Any recommendations?
 
This has been a thing here in the UK.

Believe it is due to pin prick holes developing in pipes and escaping oil being in mist form. This is then a highly combustable situation ( so I am told ).
We used to fit an auto extinguisher above oil filled transformers.
Very simple glass activation. Heat broke glass, extinguisher went off.
As to the monitoring system why not tie into your fire alarm system .
 
Peter Nachtwey said:
I would ask here
http://forums.hydraulicspneumatics.com/groupee
I doubt oil will catch fire before a lot of other things will. I have never seen a fire detector just for hydraulic systems and most of mine have been in saw mills. Oh yeah, why bother? The saw dust will catch fire before the oil does, if it ever does.

Although I agree with Peter I have been through the same thing with an Insurance Company that wanted not only heat sensors but Fire Suppression over top of all of the HPU's. Funny thing is in a steel plant there is almost nothing to burn and everything else is supposed to be burning!

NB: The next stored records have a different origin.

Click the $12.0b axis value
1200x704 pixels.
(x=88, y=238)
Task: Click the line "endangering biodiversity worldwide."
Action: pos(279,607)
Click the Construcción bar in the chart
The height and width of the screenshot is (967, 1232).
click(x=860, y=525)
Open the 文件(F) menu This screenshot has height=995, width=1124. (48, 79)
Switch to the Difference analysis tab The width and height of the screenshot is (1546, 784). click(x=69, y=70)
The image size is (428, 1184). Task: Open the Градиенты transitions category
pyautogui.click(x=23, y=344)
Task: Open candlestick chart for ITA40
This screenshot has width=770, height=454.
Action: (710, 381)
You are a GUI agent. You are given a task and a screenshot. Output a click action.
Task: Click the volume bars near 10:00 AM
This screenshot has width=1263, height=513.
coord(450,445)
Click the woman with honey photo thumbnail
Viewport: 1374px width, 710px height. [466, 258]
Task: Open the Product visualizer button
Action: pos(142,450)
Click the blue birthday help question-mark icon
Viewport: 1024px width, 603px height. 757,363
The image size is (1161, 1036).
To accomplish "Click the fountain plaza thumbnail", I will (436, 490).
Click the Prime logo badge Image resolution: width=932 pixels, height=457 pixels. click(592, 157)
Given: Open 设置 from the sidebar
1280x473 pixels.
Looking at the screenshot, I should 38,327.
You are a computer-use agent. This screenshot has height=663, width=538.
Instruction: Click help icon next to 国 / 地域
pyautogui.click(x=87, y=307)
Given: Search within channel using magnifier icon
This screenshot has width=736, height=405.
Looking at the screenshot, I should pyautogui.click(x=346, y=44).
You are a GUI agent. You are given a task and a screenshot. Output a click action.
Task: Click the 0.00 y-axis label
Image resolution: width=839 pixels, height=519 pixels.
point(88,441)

Our solution was to change oil. Ecosafe is water glycol based. It is fire resistant and bidodegradeable. Made the insurance people and the environmental guy happy and seems like pretty good oil. We had it in service for a couple of years before I left with no ill effect. Also the company was great to do business with, I highly recommend them. Changing oils in a system, especially to a water based needs to be done carefully and methodically. A rep from the company came down with each changeout and worked with the maintencance guys.

http://www.americanchemtech.com/fire_resistant.html

Sorry can't help with a temp sensor though.
 
Greetings Peter, thanks for the link, I'll register and ask.

It may sound like nonsense, but Factory Mutual and FM approval are a big deal and that is what they are asking for - a heat sensor - and now our safety officer is all fired up (pun intended) to get some installed.

From what I understand these are simple, a eutectic band holds a pair of contacts closed, the eutectic melts at a specified temperature and the contacts open - works pretty much the same way a fire sprinkler works.
 
This is a valid issue. A small leak in a oil hydraulic system can spray oil very much like the oil burner that heats your house and it does not take much to ignite that spray. There is a real possibility that this condition could burn for a long time before hoses melted or it ran out of oil.
 
Two people said fires were caused by small leaks.

So why not detect the leaks? How can leaks go undetected unless there is absolutely no one around to hear the noise or see the mess? Are people really so careless that they would walk right by a hydraulic mess or the leak makes without thinking there is something wrong?
 
There are numerous ways to do this, from simple (plastic tubing that melts and releases its trapped air pressure, indicating a fire) to the complicated (UV/IR flame detectors).
Theres also the little wax bulbs that are used on deluge systems that achieve the same thing (wax melts, air pressure released, water follows shortly after!)

I dont think I would try to detect the HEAT as much as the actual flame. I've done a bunch of fire&gas offshore and its usually a combo of UV/IR flame detection and single point/Line of sight gas detectors.
I'm sure something along these lines would be adequate.
 
In my natural gas compressor station, we use gas detection, UV/IR flame sensors, Multi-IR sensors, and heat detectors (Fenwal, 225 deg F)mounted on the ceiling.

Our older flame detectors were just UV detectors. In the last 30+ years, each of the 3 or 4 fires we had were detected by the heat detectors first. The reason being that smoke from a fire obscured the UV radiation that the flame sensor is monitoring.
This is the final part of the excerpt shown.